From what I understand, regarding buy & holds, the money is made during the buy. So if I only make offers (and stick to them, rather than becoming emotionally attached and giving in) for purchases that make the numbers work, I would think it would negate that risk. Am I missing something?
Regarding turnover, I have baked in 10% vacancy into my estimates. From the properties I have evaluated, a bunch of them (a minority, not the majority) meet my requirements for cash flow. Given that they are 1% properties, it seemed like 10% was a good number to choose. Would others disagree? I don't want to fool myself into using bad numbers when evaluating a property's potential cash flow.
Regarding repairs, this is a big unknown that I'm still trying to figure out. I would assume that my capital expenditures are going to be rare, but cost a lot. Therefore, I was imagining that I would need to keep a certain percentage per property saved up in the bank in liquid funds ready to spend on the repairs. Knowing my luck, I would get 20 properties, and they would all have some massive expense at the same time that isn't covered by the insurance I had purchased for the properties. I was considering baking in saving up 10% of the home value into an emergency account for each property. So in other words, let's say I have 20 properties, each valued at $100k. I would aim to have $200k (20 x 10% of $100k) set aside, ready to go at any point in the bank, to handle capital expenditures. Does 10% sound like enough?
@Melissa Kirchhoff thank you for your insights, you bring up some concerns I hadn't quite been able to articulate. I appreciate you sharing your thoughts.
Regarding this, I was planning on going through alternate methods of finding highly recommended contractors and/or assessors to independently assess what is wrong with each property before I buy it. Perhaps I'm living in a dream world and this isn't as practical as I would like to think. I know people keep knowledge of good contractors a secret, since they are hard to find. That's why I have to also consider finding independent assessors, though I haven't really heard of this so maybe that's not really a thing people can do. I'm still new to all this. Are there any recommendations you could make for how to independently assess whether or not a property is too good to be true?
I'm planning on saving about 10% of the property's purchase price in an emergency account in case of unexpected capital expenses that insurance doesn't cover. Does that seem like enough or is that unreasonably low?
Honestly, this isn't a big one for me. I plan on buying 40-60 properties over the next 10 years and so if I bake that amount into the numbers I run, I'll learn from the first few deals and be more conservative in the future. I'll certainly have fewer properties that match my numbers, but I believe I can learn from these situations.
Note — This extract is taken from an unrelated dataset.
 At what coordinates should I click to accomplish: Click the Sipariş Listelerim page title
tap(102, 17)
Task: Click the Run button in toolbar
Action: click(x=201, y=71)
In this case, this is where I believe having multiple properties are going to really help. There will be dry months, but the more properties I have, the more the sum total of rentals can offset vacancy of others. With that said, I have baked in about 5% vacancy into each of the properties I have run, just to be safe.
If I lose my job *and* there is vacancy, then similar to the above answer, I'd be able to rely on the extra money brought in by the other non-vacant rentals. Additionally, in order to pay my own mortgage, pay for living expenses (food, utilities, etc.), I have saved up 6 months of expenses in an emergency fund to handle that type of a situation. For my risk threshold, this should give me time to find another job to replace my current income.
I want to build enough passive income to not only meet, but exceed my current W2 income. That way, once I'm comfortable with living off the passive rental income, I can not *have* to work. However, knowing me, I won't stop doing things, but at least if I want to take some time off, I am not forced to work if life throws curve balls at me.
@Jay Hinrichs thanks for sharing your thoughts. I appreciate it.
Yeah, this is what I'm counting on. I've been researching turnkey providers and have found really good recommendations for at least two of them from multiple people across BiggerPockets. I'm also doing thorough research of my own and comparing it to what the providers are saying, because if what they say doesn't match what I have found in my research, then I'm not going to trust them.
This is a really good point. I have built up a bit of an emergency fund that should get me through the tough times. However, that said, your point is still really valid. Given that I have lots of family in the area who I know I can rely on in hard times, I know I'd at least have a place to sleep if we had to sell our house and for some reason couldn't afford to move out of the area and rent an affordable home. I'm mentally/emotionally prepared to lose our house in the worst case scenario. I'd like to avoid that if possible, though, hence why I have about a 6 month emergency fund and a bunch of recruiters I talk to on a regular basis to make sure I can find a job to replace my current income in the event of something like losing my job.
I hadn't considered this. But it makes total sense. Thanks for this recommendation!